* **Exercise**
Copy the entries below exactly, but only from the line containing "The image size is (1400, 868)." through the final line.

[Stored data]
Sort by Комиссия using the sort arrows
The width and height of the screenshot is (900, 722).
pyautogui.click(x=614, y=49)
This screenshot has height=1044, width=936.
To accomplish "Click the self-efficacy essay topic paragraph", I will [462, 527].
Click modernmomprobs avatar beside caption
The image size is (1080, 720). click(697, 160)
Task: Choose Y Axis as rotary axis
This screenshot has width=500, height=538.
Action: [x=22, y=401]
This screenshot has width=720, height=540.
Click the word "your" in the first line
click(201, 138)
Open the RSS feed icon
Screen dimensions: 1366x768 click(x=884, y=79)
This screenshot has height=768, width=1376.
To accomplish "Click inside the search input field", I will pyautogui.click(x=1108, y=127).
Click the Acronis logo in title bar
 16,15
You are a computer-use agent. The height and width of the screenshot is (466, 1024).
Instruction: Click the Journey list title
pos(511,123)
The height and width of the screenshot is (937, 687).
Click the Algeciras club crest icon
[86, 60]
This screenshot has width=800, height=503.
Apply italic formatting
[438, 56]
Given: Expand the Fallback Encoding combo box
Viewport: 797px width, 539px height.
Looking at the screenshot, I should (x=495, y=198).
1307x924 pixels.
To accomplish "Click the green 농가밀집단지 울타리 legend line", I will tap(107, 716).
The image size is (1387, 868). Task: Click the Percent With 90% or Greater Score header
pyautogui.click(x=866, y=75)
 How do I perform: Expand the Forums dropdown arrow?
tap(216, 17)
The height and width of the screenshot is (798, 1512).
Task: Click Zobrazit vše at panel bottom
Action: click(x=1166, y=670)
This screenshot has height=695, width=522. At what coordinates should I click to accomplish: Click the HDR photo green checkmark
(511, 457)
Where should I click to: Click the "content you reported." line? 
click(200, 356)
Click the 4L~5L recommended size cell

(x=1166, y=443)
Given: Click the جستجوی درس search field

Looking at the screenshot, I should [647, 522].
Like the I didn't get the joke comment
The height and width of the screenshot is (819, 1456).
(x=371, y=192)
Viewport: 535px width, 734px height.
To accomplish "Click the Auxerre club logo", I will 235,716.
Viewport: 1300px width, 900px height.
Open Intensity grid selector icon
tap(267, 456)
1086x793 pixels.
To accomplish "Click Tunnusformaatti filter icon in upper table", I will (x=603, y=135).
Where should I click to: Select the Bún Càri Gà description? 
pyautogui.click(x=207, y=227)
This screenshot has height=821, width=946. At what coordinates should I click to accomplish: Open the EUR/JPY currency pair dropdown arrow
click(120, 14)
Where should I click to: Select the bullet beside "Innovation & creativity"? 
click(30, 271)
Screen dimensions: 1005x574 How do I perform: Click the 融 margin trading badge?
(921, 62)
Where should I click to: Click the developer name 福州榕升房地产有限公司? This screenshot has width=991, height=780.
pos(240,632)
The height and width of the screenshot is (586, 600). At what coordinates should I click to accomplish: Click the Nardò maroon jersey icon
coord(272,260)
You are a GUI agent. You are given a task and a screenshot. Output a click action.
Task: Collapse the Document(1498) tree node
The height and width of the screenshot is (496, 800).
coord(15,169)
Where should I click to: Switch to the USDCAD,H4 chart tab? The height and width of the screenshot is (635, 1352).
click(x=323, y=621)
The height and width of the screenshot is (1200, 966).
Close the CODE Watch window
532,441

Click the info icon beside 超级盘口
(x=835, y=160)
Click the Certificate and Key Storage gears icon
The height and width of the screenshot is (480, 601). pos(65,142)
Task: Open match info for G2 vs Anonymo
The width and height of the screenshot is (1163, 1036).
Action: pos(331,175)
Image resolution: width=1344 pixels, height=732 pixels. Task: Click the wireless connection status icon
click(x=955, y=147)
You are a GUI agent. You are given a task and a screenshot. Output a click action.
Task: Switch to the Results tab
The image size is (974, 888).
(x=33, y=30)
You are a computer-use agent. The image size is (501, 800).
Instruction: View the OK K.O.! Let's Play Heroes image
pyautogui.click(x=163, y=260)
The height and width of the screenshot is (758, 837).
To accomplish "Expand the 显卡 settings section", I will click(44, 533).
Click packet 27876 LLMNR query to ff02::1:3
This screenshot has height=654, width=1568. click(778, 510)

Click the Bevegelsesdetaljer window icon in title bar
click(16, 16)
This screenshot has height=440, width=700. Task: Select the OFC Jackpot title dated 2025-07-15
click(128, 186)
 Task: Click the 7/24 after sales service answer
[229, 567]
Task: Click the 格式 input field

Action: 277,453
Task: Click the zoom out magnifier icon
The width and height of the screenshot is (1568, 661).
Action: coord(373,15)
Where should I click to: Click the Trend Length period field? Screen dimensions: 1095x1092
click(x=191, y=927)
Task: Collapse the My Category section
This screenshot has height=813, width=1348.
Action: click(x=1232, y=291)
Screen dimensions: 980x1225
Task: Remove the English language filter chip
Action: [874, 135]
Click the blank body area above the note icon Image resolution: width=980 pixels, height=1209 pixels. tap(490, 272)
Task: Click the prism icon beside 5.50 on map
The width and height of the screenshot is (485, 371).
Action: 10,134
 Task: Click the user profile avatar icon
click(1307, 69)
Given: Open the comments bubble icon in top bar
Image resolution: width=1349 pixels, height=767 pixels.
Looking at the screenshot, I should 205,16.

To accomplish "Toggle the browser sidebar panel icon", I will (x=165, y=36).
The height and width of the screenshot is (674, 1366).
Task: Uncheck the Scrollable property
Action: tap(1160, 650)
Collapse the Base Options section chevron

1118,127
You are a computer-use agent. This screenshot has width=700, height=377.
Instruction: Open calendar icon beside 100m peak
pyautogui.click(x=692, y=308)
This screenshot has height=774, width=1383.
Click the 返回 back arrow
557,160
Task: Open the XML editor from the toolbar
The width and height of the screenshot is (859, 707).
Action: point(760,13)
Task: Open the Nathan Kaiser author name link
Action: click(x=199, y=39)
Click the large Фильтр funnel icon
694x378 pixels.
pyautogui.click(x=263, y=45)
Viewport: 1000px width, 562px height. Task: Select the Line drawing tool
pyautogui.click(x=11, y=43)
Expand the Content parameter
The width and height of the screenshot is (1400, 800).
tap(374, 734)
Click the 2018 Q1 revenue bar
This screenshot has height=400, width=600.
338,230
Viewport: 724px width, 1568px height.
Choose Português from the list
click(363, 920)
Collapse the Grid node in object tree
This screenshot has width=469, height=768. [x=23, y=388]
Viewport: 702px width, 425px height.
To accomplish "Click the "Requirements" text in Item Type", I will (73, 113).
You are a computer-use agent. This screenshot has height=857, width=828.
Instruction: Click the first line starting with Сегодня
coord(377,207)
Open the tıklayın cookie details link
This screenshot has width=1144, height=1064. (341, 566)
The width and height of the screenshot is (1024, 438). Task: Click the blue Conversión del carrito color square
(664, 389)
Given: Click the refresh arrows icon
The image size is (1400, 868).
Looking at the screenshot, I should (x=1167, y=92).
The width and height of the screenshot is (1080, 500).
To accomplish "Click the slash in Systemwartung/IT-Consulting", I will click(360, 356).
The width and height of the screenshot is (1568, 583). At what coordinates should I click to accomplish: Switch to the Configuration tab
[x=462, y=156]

* **Answer for this exercise**
The image size is (1400, 868).
Looking at the screenshot, I should (x=1167, y=92).
The width and height of the screenshot is (1080, 500).
To accomplish "Click the slash in Systemwartung/IT-Consulting", I will click(360, 356).
The width and height of the screenshot is (1568, 583). At what coordinates should I click to accomplish: Switch to the Configuration tab
[x=462, y=156]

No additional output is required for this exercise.